■ Written task
In the entries from the line containing "in All selector" through the line containing "coord(700,145)", rename "dropdown arrow" to "expand caret" and reproduce those lines with nothing else altered. Leave the pictures out.

■ Records for this task
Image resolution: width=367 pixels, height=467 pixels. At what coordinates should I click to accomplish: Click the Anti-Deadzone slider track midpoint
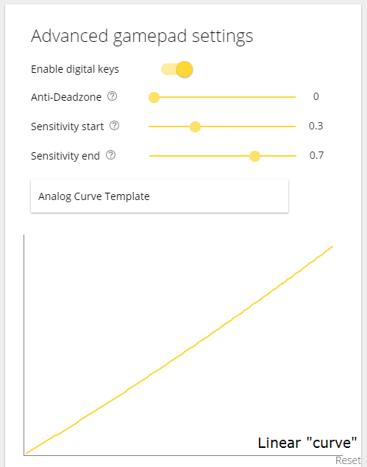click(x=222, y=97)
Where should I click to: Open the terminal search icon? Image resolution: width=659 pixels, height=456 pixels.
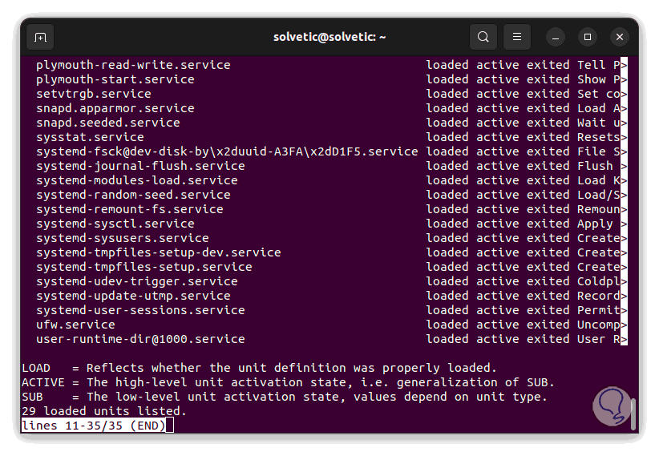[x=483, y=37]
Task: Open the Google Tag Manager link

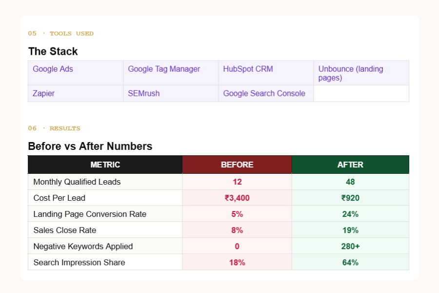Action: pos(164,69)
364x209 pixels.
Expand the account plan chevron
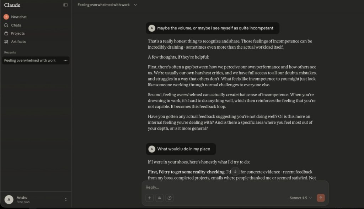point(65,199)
--
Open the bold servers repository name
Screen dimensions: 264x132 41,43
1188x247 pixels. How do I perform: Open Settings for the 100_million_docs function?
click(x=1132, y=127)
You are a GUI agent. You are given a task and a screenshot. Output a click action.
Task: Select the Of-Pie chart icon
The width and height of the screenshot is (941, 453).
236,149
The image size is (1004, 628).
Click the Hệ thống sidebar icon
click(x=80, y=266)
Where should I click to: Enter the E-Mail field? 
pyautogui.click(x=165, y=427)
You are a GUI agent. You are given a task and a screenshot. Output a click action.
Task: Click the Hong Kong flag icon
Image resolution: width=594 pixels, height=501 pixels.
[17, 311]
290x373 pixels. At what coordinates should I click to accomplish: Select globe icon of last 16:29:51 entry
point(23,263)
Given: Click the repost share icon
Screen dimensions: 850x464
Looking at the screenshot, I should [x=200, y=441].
* * *
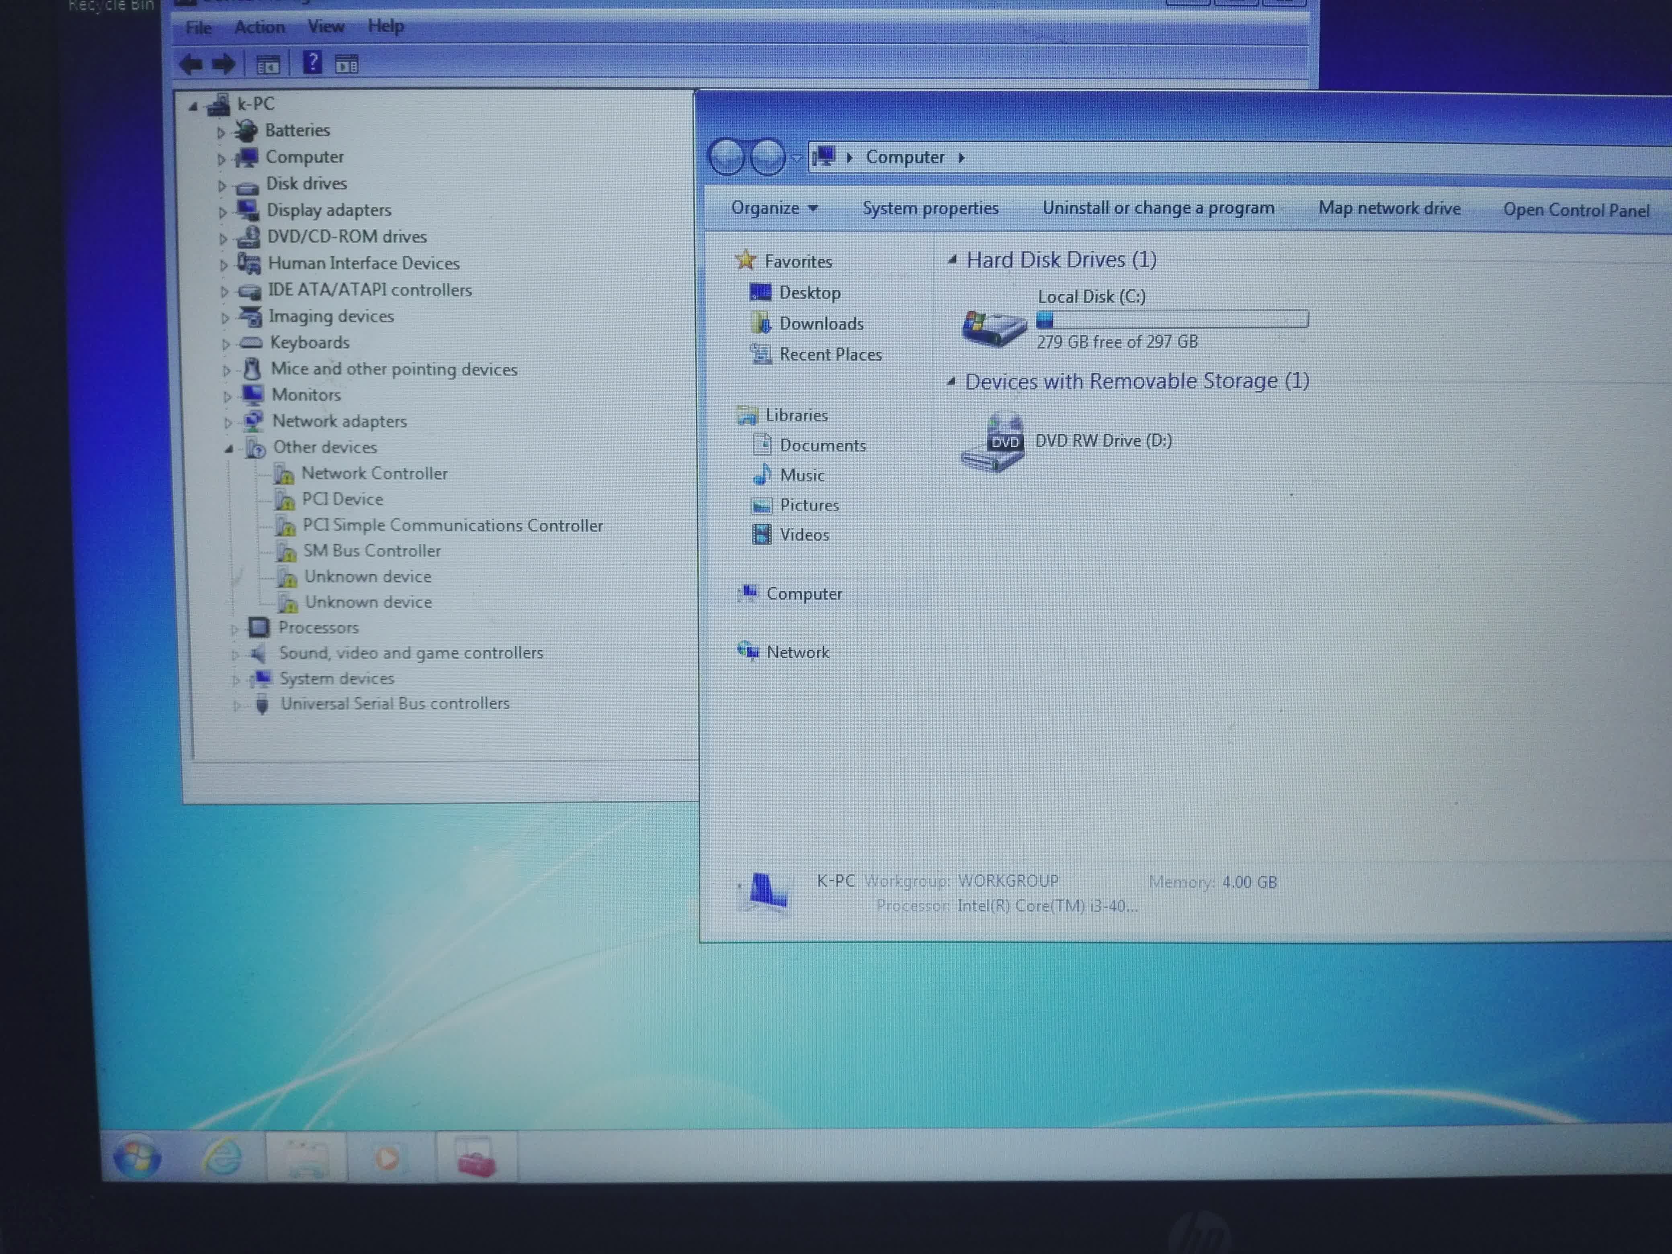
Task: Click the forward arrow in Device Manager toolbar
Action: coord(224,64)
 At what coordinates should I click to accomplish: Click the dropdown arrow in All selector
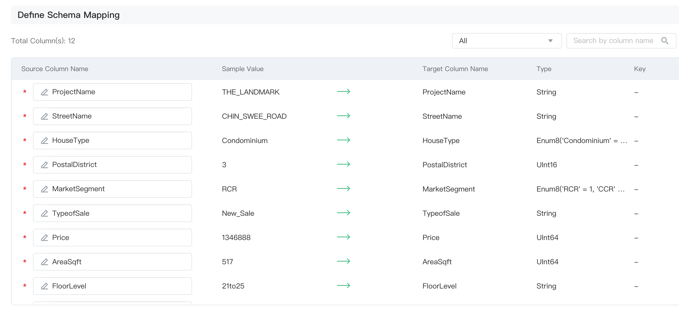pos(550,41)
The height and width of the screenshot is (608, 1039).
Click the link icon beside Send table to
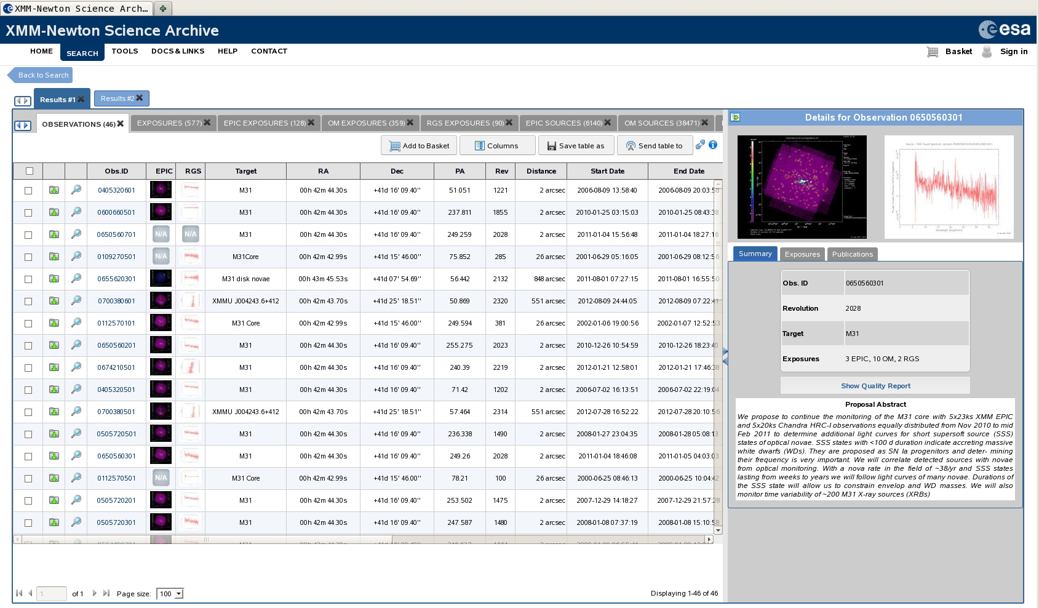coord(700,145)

■ Task response
 At what coordinates should I click to accomplish: Click the expand caret in All selector
pos(550,41)
The height and width of the screenshot is (608, 1039).
Click the link icon beside Send table to
coord(700,145)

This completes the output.